One way organizations secure transcripts is by executing a data-sharing agreement. Data-sharing agreements typically are negotiated between a college’s institutional research office and the organization’s staff member overseeing data management. Ready
to Rise’s parent organization, Degrees of Change, executed data-sharing agreements with seven colleges and universities with which RTR has partnerships (Attachment C.) These agreements are legal documents describing the data that the institution will
share with RTR and how RTR will store and protect the data from unauthorized access and use. The partner institutions provide most data to RTR electronically so that the information can be easily integrated into individual student files. Colleges
can be reluctant to execute data-sharing agreements because of concerns about student confidentiality, information being misused, and the staff time involved. For these reasons, organizations need to establish a trusting relationship with a senior
decision-maker as a first step. The Degrees of Change operations director, who led the work to secure data-sharing agreements, reported that it took almost a year to get the agreements drafted and signed by college officials.
Without a data-sharing agreement, organizations have two options for securing transcripts and other information. One way is to request data directly from colleges.
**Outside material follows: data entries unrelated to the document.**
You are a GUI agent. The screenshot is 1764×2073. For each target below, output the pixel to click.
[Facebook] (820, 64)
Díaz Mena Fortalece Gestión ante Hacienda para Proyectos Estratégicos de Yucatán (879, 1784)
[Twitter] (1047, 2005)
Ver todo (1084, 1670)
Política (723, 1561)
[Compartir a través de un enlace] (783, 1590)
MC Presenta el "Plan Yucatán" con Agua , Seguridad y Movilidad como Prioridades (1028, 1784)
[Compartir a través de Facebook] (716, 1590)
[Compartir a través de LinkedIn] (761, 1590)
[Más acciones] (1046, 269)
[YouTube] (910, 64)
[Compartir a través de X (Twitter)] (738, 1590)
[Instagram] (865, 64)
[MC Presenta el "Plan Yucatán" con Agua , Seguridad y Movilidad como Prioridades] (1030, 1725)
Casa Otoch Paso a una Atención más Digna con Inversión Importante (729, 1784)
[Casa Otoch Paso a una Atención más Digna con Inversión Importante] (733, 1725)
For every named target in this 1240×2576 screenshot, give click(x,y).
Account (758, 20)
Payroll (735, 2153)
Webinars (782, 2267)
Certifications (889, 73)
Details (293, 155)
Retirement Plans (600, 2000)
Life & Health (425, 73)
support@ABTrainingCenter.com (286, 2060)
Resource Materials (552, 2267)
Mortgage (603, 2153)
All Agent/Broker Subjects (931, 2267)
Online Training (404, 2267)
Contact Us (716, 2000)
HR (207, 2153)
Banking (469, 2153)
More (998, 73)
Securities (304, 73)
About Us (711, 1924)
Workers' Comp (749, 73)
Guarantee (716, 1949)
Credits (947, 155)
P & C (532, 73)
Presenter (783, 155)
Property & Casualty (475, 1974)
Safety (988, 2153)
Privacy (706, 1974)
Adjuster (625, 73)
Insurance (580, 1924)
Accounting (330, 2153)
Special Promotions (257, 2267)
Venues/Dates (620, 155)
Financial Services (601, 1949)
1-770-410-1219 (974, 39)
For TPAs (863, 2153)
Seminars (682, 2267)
All the organizations require students to sign a FERPA waiver when they enroll in their
respective success programs, giving the colleges that students attend permission to release their college records to program staff (Attachment D.) Another option is to ask students themselves to provide unofficial copies of transcripts, as Capital
Partners for Education, Project GRAD Houston, and Operation Jump Start do. OJS provides students a $500 scholarship to help with college expenses, and it also serves as an incentive for students to share their transcripts with OJS staff. This proves
a successful strategy as OJS gets transcripts from most of its students. CPE and PGH do not offer such an incentive and so find it more difficult to motivate students to share their transcripts.